◆ EXERCISE DETAILS ◆
Put the rows below into a two-column CSV with the headers "instruction" and "location", one line for each row, placing each row's text and its answer in separate quoted fields and turning any line breaks into spaces. Leave out the pictures.

Stored items
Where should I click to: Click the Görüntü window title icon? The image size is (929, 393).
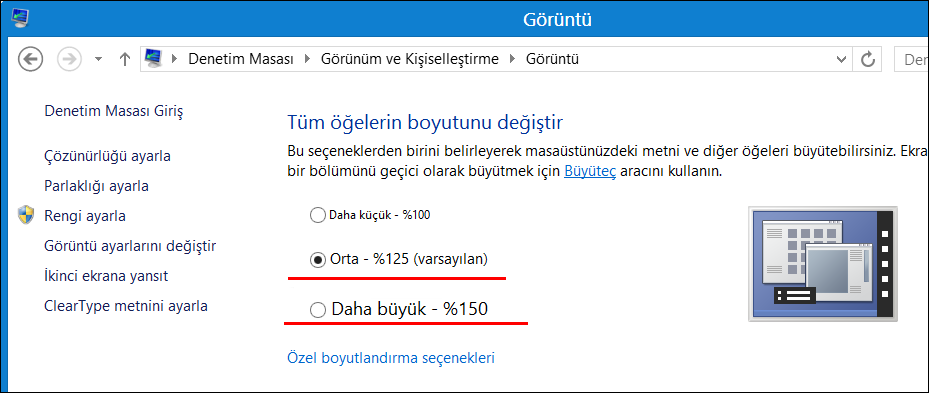[x=20, y=18]
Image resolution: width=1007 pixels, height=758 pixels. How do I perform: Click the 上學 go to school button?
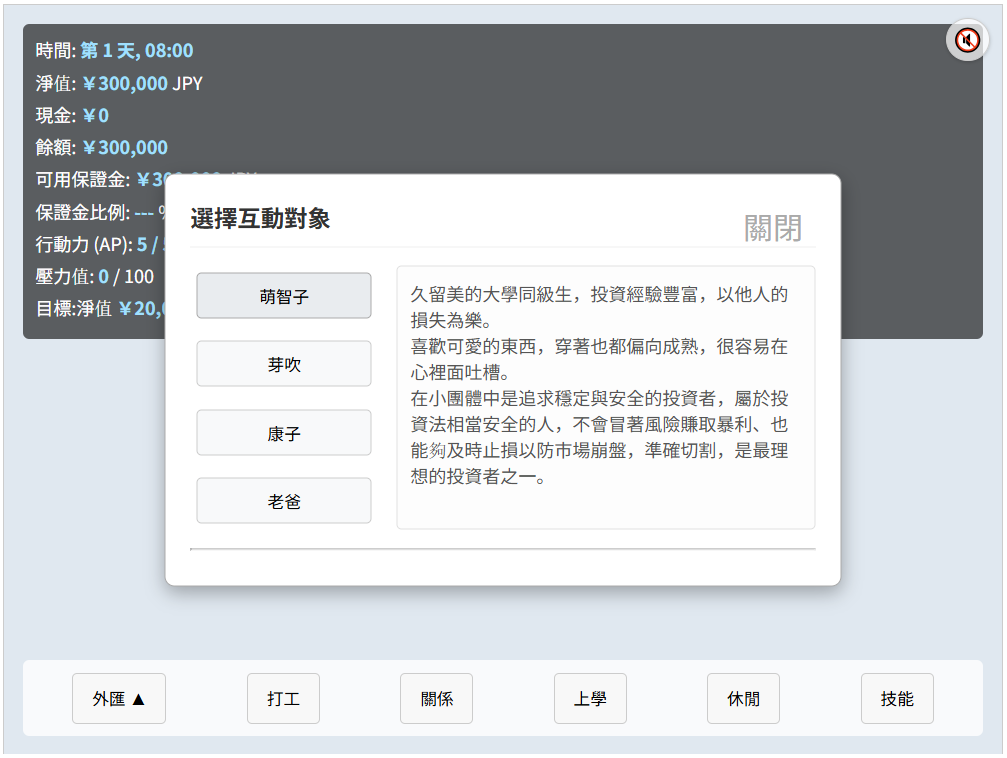(590, 699)
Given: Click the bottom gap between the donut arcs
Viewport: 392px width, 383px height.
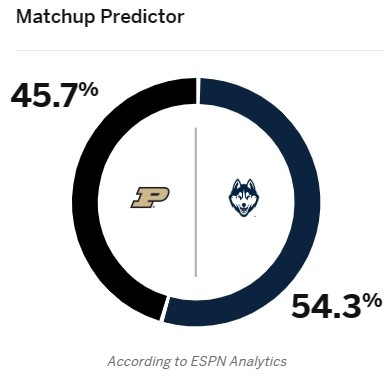Looking at the screenshot, I should 165,309.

◆ TASK SOLUTION ◆
instruction,location
"Where should I click to: Click the Görüntü window title icon? The image size is (929, 393).","[x=20, y=18]"
"Image resolution: width=1007 pixels, height=758 pixels. How do I perform: Click the 上學 go to school button?","(590, 699)"
"Given: Click the bottom gap between the donut arcs Viewport: 392px width, 383px height.","Looking at the screenshot, I should 165,309."